### [Parts of the exercise]
1. According to the article on the family leave bill, how many weeks of partial wage replacement would the FAMLI Act provide?
2. Using the article on the family leave bill, explain why the legislation has been in a holding pattern for weeks.

### [Passage to read]
****************************************

Family leave bill rewritten to address pushback from businesses

John Herrick | The Colorado Independent

Zoey Palmer said she wanted to spend more time caring for her stepmother after she underwent open-heart surgery.

But the 31-year-old from Denver couldn’t take time off from her job at a cafe. She had rent to pay, she said.

Palmer had already lost her mother to ALS, a deadly neurodegenerative disease, and was worried she was going to lose another parent while she was recovering in the hospital.

“She didn’t have anybody there to advocate for her. She didn’t have anybody there to help her get food that she could actually keep down,” Palmer told The Colorado Independent.

Palmer was among the dozens that came to the state Capitol on Tuesday to rally in support of a bill that would create a state-run paid family and medical leave insurance program for all private-sector employees. This kind of program would have allowed her to take paid time off.

The bill, SB-188, dubbed the FAMLI Act, short for Family and Medical Leave Insurance, would provide up to 12 weeks of a partial wage replacement for certain employees while they care for their children, parents or themselves. Workers would begin paying premiums in 2023 with benefits rolling out in 2024.

The high-priority legislation, which many Democrats campaigned on last year, has been in a holding pattern for weeks after business groups, including the Colorado Chamber of Commerce, which represents hundreds of businesses, came out strongly against it. The legislation would require employers to share the cost of the benefits with their employees. The family leave program would cost an estimated $1 billion per year.

****************************************

### [Extracted records]
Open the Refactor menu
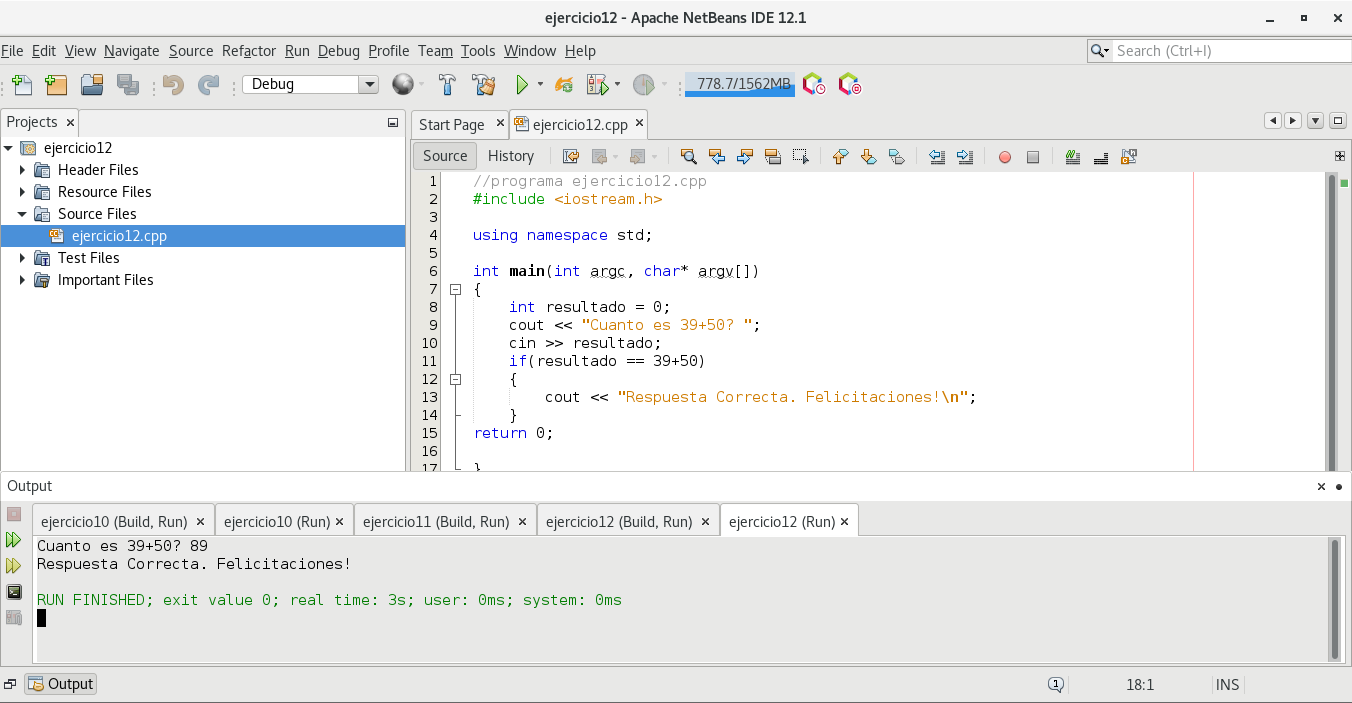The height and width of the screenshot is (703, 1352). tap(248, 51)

****************************************

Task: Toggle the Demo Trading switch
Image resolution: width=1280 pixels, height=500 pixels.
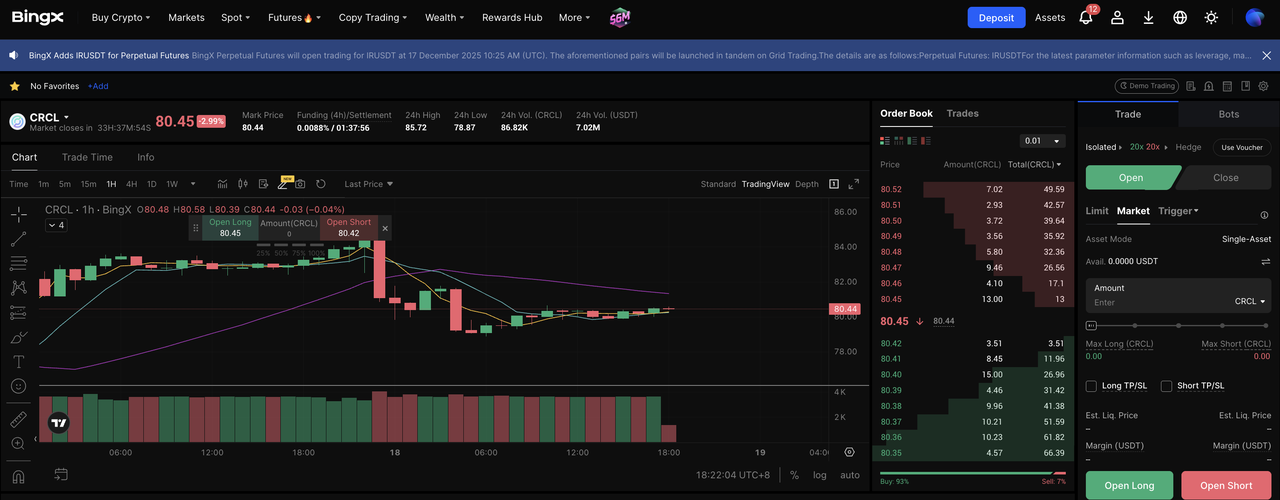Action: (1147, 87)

****************************************

### [Task answers]
1. Up to 12 weeks.

2. Business groups, including the Colorado Chamber of Commerce, came out strongly against the bill. It would require employers to share the cost of the benefits with their employees, and the program would cost an estimated $1 billion per year.